I, Joey Smith, am SEVERELY allergic to the following foods: gluten (wheat, rye, barley, oats, hydrolyzed plant protein, modified starch), dairy (cheese, milk, yogurt, casein, whey), all legumes (including peanuts and soy), banana and pork.

Some of my safe foods are: rice, beef, chicken, turkey, fresh fruit and vegetables.

A card like this can be presented to serving staff, or the host/ess when you arrive, and the chef will often come out to speak with you about the special needs of the child. Most cooking staff receive at least a minimum of food allergy information during their training, and will be able to identify which of their dishes will be acceptable for your special needs. If the staff is not knowledgeable (for example, what may, or may not be used for filler, in prepared hamburger patties and hotdogs) it is advisable just to stay away from those products.
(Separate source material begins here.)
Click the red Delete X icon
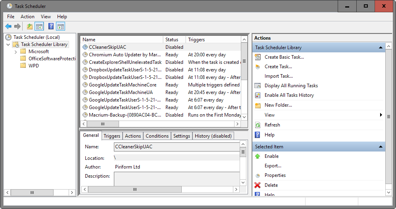Screen dimensions: 396x209 (x=258, y=185)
In a Chinese restaurant, for example, the gluten allergic can usually find a rice or rice noodle dish to replace the chow mein. In some cases, the restaurant will have this alternative on the menu as chow fun, in others you have only to ask, and the product is probably kept in the kitchen for use in speciality dishes, or the owner's family's own meals. If you are allergic to gluten, be sure to ask your server to check the soy sauce, oyster sauce or the like, for a wheat component. Battered dishes will also, usually, be out of the question.
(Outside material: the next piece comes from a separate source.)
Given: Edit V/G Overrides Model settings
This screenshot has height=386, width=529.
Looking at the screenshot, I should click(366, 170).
Indian restaurants may also be well able to accommodate the gluten and dairy allergic. Many of these restaurants offer vegetarian meals, so be careful to explain to your server that cross-contamination is also an issue and that products like vital wheat gluten (used in vegetarian dishes as a protein) must be kept well away from your child's food.
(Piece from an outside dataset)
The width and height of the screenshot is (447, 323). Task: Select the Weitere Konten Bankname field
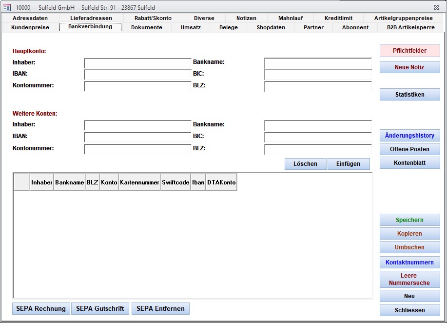pos(318,125)
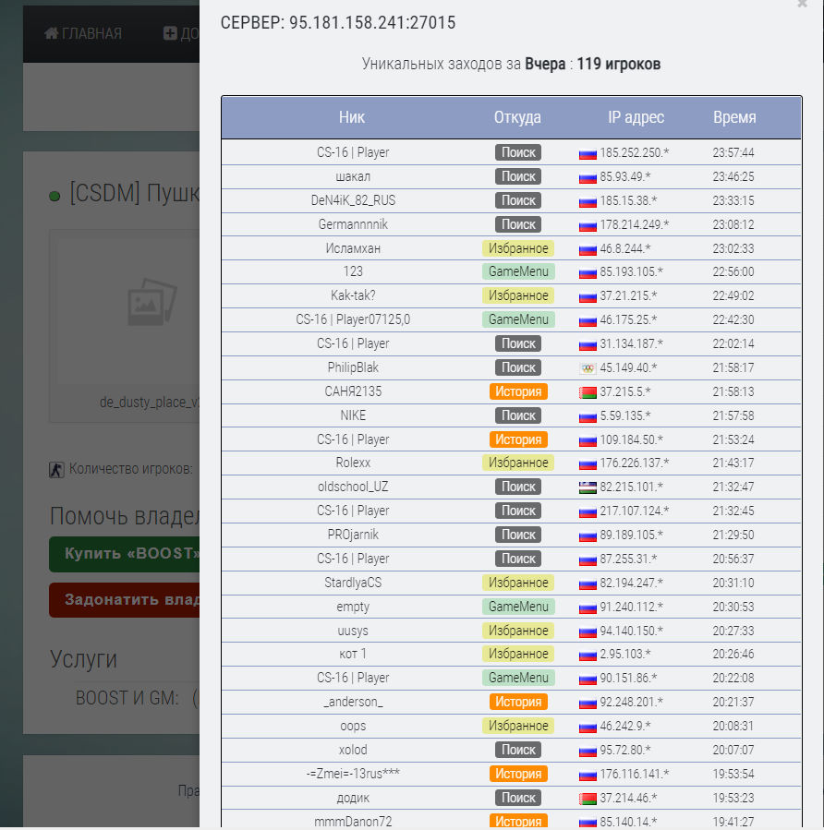Click the plus icon in navigation bar
Screen dimensions: 824x830
(170, 33)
Surprisingly enough, fast food chains, like McDonald's and Wendy's, are also good sources of allergy safe meals for children. McDonalds will happily make your hamburger without a bun if you are wheat allergic, and their fries, wedges and hashbrowns are free of gluten and dairy products. As well, restaurants like these have arrived at the conclusion that potato products like their fries should be cooked in separate fryers from their breaded fish and chicken products, and as long as this is the case, the risk of cross contamination is removed in this area as well. If you have concerns about a particular chain, visit their websites before you leave, and then while you are away, ask the manager question pertinent to the safety of the child (what kind of oil do you fry in, are there separate fryers for potato products and breaded products, do the fries have a seasoning or coating which contains any of the allergens, are the same surfaces used to prepare wheat and meat or vegetables, and so on?) If the manager is not willing to answer your questions, than this is not the restaurant you need to be in and while it might be difficult to explain to your child why you have to leave and seek a safer establishment, it will be worth it for your peace of mind in the long run.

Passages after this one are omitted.